(Stored items)
--
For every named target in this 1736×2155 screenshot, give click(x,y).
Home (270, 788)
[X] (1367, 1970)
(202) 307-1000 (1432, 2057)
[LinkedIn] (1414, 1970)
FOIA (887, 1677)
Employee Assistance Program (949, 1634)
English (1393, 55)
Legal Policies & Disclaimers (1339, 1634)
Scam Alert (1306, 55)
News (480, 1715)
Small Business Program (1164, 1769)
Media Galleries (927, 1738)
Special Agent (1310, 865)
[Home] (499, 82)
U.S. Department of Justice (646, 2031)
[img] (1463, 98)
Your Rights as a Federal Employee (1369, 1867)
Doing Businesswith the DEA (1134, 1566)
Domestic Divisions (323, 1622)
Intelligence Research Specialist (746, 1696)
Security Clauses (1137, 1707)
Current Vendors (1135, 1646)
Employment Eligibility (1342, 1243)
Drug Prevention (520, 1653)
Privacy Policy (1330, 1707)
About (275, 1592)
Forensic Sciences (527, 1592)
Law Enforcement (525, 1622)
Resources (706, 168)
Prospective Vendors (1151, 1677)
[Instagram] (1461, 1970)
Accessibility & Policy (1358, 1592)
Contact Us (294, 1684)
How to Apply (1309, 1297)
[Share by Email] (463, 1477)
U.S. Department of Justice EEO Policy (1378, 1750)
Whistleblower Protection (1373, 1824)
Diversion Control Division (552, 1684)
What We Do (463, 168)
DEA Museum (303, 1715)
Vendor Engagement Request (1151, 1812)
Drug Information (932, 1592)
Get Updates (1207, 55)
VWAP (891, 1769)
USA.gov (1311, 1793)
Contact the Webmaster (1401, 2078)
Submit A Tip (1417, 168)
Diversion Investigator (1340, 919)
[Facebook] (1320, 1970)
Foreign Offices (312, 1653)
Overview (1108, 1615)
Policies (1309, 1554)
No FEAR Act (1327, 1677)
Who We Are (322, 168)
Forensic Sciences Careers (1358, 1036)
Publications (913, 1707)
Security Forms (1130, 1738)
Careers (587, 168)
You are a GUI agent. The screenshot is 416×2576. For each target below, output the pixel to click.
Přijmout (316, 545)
--
Task directions = Transcribe exactly, and only, the lines from the one bearing "Drug Information (932, 1592)" through the last line of the entries, counting both.

The answer =
Drug Information (932, 1592)
Get Updates (1207, 55)
VWAP (891, 1769)
USA.gov (1311, 1793)
Contact the Webmaster (1401, 2078)
Submit A Tip (1417, 168)
Diversion Investigator (1340, 919)
[Facebook] (1320, 1970)
Foreign Offices (312, 1653)
Overview (1108, 1615)
Policies (1309, 1554)
No FEAR Act (1327, 1677)
Who We Are (322, 168)
Forensic Sciences Careers (1358, 1036)
Publications (913, 1707)
Security Forms (1130, 1738)
Careers (587, 168)
You are a GUI agent. The screenshot is 416×2576. For each target below, output the pixel to click.
Přijmout (316, 545)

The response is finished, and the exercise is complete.